**Aim:** Copy each of the entries below line for line, with no changes.

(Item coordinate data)
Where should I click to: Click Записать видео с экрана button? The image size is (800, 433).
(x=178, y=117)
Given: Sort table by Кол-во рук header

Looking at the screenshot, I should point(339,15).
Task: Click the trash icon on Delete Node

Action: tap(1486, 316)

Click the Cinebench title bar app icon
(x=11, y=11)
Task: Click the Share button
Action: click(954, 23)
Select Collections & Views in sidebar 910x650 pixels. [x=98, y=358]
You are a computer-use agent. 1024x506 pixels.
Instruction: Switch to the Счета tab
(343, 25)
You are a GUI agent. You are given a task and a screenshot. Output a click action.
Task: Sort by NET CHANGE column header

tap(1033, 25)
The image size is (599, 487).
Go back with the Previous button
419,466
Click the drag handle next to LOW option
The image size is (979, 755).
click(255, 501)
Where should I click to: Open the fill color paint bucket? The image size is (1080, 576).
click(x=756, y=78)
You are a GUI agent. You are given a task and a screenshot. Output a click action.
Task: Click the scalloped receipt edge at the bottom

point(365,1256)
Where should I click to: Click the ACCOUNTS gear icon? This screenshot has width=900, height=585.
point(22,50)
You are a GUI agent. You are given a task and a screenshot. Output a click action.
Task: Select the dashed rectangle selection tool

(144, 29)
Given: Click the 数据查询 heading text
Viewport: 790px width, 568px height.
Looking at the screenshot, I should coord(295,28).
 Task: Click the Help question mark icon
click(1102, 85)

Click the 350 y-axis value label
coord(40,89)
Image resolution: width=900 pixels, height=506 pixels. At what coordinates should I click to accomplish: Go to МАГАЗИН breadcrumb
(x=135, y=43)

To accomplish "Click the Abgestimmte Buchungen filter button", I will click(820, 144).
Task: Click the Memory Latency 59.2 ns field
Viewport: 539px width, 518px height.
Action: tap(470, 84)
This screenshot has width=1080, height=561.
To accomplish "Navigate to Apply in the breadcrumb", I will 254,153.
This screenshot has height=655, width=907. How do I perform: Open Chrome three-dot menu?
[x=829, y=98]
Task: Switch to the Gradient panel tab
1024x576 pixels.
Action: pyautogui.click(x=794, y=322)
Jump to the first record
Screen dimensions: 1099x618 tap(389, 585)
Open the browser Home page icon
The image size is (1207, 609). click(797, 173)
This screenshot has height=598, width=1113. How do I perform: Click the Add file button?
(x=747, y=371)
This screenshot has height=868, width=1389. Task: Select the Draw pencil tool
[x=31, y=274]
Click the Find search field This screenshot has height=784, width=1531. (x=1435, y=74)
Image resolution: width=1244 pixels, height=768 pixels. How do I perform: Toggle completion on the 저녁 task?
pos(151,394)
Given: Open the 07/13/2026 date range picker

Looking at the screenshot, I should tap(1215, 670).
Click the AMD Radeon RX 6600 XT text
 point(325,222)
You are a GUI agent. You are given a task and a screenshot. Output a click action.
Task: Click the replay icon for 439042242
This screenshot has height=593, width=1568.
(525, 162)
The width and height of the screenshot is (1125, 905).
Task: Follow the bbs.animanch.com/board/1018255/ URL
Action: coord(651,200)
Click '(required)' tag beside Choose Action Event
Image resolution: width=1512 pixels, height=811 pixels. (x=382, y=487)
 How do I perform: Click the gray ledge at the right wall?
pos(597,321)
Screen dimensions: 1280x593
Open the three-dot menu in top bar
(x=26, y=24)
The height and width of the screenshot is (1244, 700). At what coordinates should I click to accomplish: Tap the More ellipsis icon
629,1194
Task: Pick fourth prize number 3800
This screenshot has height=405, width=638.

**Final result:**
Where should I click to: Click Записать видео с экрана button? The image size is (800, 433).
(x=178, y=117)
Given: Sort table by Кол-во рук header

Looking at the screenshot, I should point(339,15).
Task: Click the trash icon on Delete Node

Action: tap(1486, 316)

Click the Cinebench title bar app icon
(x=11, y=11)
Task: Click the Share button
Action: click(954, 23)
Select Collections & Views in sidebar 910x650 pixels. [x=98, y=358]
You are a computer-use agent. 1024x506 pixels.
Instruction: Switch to the Счета tab
(343, 25)
You are a GUI agent. You are given a task and a screenshot. Output a click action.
Task: Sort by NET CHANGE column header

tap(1033, 25)
The image size is (599, 487).
Go back with the Previous button
419,466
Click the drag handle next to LOW option
The image size is (979, 755).
click(255, 501)
Where should I click to: Open the fill color paint bucket? The image size is (1080, 576).
click(x=756, y=78)
You are a GUI agent. You are given a task and a screenshot. Output a click action.
Task: Click the scalloped receipt edge at the bottom

point(365,1256)
Where should I click to: Click the ACCOUNTS gear icon? This screenshot has width=900, height=585.
point(22,50)
You are a GUI agent. You are given a task and a screenshot. Output a click action.
Task: Select the dashed rectangle selection tool

(144, 29)
Given: Click the 数据查询 heading text
Viewport: 790px width, 568px height.
Looking at the screenshot, I should coord(295,28).
 Task: Click the Help question mark icon
click(1102, 85)

Click the 350 y-axis value label
coord(40,89)
Image resolution: width=900 pixels, height=506 pixels. At what coordinates should I click to accomplish: Go to МАГАЗИН breadcrumb
(x=135, y=43)

To accomplish "Click the Abgestimmte Buchungen filter button", I will click(820, 144).
Task: Click the Memory Latency 59.2 ns field
Viewport: 539px width, 518px height.
Action: tap(470, 84)
This screenshot has width=1080, height=561.
To accomplish "Navigate to Apply in the breadcrumb", I will 254,153.
This screenshot has height=655, width=907. How do I perform: Open Chrome three-dot menu?
[x=829, y=98]
Task: Switch to the Gradient panel tab
1024x576 pixels.
Action: pyautogui.click(x=794, y=322)
Jump to the first record
Screen dimensions: 1099x618 tap(389, 585)
Open the browser Home page icon
The image size is (1207, 609). click(797, 173)
This screenshot has height=598, width=1113. How do I perform: Click the Add file button?
(x=747, y=371)
This screenshot has height=868, width=1389. Task: Select the Draw pencil tool
[x=31, y=274]
Click the Find search field This screenshot has height=784, width=1531. (x=1435, y=74)
Image resolution: width=1244 pixels, height=768 pixels. How do I perform: Toggle completion on the 저녁 task?
pos(151,394)
Given: Open the 07/13/2026 date range picker

Looking at the screenshot, I should tap(1215, 670).
Click the AMD Radeon RX 6600 XT text
 point(325,222)
You are a GUI agent. You are given a task and a screenshot. Output a click action.
Task: Click the replay icon for 439042242
This screenshot has height=593, width=1568.
(525, 162)
The width and height of the screenshot is (1125, 905).
Task: Follow the bbs.animanch.com/board/1018255/ URL
Action: coord(651,200)
Click '(required)' tag beside Choose Action Event
Image resolution: width=1512 pixels, height=811 pixels. (x=382, y=487)
 How do I perform: Click the gray ledge at the right wall?
pos(597,321)
Screen dimensions: 1280x593
Open the three-dot menu in top bar
(x=26, y=24)
The height and width of the screenshot is (1244, 700). At what coordinates should I click to accomplish: Tap the More ellipsis icon
629,1194
Task: Pick fourth prize number 3800
This screenshot has height=405, width=638.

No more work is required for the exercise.